Huge sales figures: Apple's iPhone
30 May 2012

You can tell it is not a good day on the markets when success is a stock barely moving.

There were a number of reasons for shareholders in Arm Holdings to smile today. Among them was yesterday’s announcement from Dell that the US computing giant will supply microservers using the chip designer’s technology alongside those powered by chips from bitter rival Intel.

Some in the Square Mile were suggesting this could result in extra annual sales of as much as $36 million (£23 million), while scribblers from Investec said Arm was being “increasingly seen as a credible player in this emerging space”.

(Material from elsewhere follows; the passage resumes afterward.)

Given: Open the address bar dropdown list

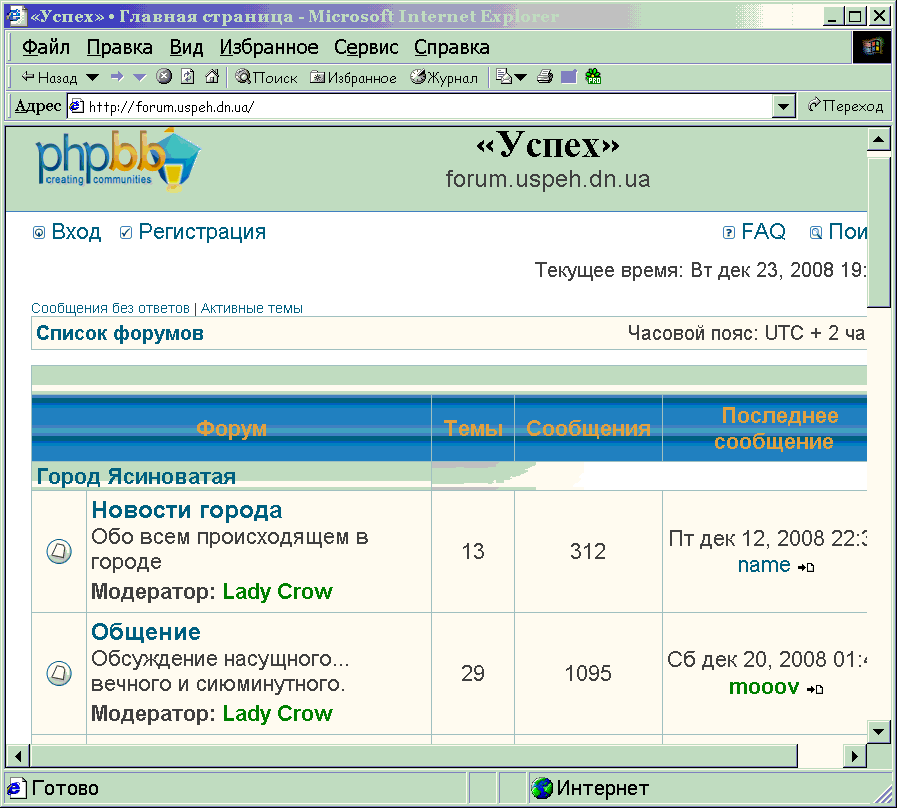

Bullish comments by Apple boss Tim Cook at a conference in California last night also helped raise excitement levels. With Arm’s technology found in the iPhone and the iPad, any updates on the future plans of the world’s biggest company are seen as good news.

Meanwhile, punters in the Cambridge-based company were being told they could be in line for a windfall, with UBS’s Gareth Jenkins pointing out he believed further cash returns were likely.

Despite all this, however, Arm crept down 1.5p to 505.75p, although with the FTSE 100 plummeting 79.78 points to 5311.36, it was still one of the best-performing blue-chip names.

The benchmark index’s slide, which comes after four consecutive sessions on the rise, was again being pinned on eurozone woes. There were only a handful of risers, with defensive stocks such as water group United Utilities and supermarket Morrisons advancing 8.5p to 650.5p and 1.4p to 274.8p.

The fact that a number of stocks were trading ex-dividend also did not help. Capital Shopping Centres was among those losing their payout attraction and the developer was in last place, dropping 17.5p to 306.2p. There were some rather more healthy moves on the FTSE 250 as an update on Centamin’s plans for its flagship Sukari mine in Egypt saw the gold digger jump 3.05p to 643.7p.

While Booker’s decision to snap up Makro, the UK wholesale business of German retailer Metro, helped the cash and carry group shoot up 6.6p to 85.75p, it was not the only deal being applauded by the Square Mile.

AIM-listed environmental support services company Silverdell soared 1.62p to 11.75p after saying its £15 million acquisition of EDS Group would be “transformational”.

With talk that Maxim Barsky is rejoining TNK-BP as an adviser, dealers noted vague speculation this may pave the way for him to take the top job at the Anglo-Russian oil group. This, they suggested, was perhaps not great news for driller Matra Petroleum, 0.12p lower at 2.42p, of whom he recently became chief executive. However, others have been pouring cold water on the likelihood of Barsky getting the chief executive role at TNK-BP.